» **Work instruction**
Report all lines of the records that contain "Booth".

» **Source data**
◇ ◇ ◇ ◇ ◇
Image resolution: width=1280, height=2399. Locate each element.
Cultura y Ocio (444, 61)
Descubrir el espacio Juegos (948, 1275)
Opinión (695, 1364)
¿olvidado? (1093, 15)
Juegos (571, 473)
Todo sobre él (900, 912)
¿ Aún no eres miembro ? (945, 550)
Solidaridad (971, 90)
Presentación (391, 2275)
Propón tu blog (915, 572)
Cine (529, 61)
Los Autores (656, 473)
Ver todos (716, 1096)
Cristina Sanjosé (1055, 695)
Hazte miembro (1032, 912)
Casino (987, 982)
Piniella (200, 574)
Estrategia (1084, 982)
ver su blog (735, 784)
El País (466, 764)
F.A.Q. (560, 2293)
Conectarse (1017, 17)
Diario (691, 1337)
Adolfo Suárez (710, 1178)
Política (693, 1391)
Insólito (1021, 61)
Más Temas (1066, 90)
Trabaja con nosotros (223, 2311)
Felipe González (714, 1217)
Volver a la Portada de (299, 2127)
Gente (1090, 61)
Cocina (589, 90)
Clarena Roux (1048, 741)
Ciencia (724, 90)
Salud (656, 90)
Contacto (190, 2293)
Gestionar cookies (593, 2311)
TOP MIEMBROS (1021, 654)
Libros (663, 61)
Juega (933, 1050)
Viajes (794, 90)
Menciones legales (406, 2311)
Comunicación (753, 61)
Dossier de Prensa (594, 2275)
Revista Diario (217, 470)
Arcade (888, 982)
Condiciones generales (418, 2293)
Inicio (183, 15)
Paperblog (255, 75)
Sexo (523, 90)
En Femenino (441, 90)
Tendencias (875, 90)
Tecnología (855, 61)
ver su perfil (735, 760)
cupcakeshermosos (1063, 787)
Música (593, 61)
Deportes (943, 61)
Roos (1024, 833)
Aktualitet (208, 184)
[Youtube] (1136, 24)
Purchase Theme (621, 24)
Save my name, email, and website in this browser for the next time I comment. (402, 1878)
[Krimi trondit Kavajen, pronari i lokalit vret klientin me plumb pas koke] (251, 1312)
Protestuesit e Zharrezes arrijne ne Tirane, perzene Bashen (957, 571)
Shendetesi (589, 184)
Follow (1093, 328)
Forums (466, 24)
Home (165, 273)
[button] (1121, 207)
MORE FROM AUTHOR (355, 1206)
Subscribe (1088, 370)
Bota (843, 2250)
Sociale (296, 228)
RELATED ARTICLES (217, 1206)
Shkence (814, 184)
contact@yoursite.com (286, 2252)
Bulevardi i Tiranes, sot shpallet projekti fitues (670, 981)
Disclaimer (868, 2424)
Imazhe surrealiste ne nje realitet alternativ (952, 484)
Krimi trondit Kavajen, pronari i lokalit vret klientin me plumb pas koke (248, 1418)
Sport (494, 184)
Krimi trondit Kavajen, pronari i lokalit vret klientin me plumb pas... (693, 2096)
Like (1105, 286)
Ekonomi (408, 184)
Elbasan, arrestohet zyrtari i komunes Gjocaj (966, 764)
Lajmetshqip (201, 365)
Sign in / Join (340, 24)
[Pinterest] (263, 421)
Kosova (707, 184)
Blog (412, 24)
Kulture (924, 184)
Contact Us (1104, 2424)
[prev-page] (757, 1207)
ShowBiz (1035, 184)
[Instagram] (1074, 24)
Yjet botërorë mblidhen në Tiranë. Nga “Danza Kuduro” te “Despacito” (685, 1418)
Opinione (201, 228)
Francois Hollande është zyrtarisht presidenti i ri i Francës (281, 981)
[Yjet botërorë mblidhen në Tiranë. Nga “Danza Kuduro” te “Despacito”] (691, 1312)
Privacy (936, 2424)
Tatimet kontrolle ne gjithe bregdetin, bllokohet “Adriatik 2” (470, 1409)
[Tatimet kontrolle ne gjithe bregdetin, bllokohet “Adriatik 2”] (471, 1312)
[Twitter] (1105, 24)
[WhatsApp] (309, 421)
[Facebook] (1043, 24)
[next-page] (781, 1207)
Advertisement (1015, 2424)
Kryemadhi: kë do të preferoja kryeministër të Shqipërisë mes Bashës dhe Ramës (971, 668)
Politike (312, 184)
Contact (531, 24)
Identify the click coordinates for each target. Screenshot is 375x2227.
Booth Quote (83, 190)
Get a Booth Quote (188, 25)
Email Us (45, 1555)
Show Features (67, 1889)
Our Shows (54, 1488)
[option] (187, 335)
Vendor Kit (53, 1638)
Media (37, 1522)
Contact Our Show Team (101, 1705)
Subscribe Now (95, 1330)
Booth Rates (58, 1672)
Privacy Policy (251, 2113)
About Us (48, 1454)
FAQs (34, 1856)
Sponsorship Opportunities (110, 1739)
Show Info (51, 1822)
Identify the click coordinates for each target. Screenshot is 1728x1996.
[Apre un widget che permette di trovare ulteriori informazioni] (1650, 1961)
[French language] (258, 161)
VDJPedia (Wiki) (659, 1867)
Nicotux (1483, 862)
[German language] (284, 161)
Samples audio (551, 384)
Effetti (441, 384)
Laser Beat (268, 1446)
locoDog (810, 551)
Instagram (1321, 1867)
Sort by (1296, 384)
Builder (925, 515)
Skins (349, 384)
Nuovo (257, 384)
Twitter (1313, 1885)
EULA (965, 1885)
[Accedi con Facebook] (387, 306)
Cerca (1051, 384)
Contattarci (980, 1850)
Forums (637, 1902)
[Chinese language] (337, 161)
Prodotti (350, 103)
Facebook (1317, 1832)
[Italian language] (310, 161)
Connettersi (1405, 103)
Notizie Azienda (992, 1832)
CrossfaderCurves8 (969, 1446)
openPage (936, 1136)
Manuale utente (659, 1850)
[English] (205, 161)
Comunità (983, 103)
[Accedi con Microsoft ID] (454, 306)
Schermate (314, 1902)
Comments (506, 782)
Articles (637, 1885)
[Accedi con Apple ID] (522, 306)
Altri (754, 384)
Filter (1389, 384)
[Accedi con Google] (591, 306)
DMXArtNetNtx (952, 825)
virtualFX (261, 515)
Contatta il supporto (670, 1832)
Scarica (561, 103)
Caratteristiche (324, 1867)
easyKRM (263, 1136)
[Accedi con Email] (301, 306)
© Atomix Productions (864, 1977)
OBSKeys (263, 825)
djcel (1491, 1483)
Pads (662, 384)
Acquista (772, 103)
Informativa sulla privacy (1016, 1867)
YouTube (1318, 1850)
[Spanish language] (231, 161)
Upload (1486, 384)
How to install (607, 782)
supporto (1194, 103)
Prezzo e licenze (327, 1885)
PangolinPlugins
◇ ◇ ◇ ◇ ◇
» **Answer to this task**
Booth Quote (83, 190)
Get a Booth Quote (188, 25)
Booth Rates (58, 1672)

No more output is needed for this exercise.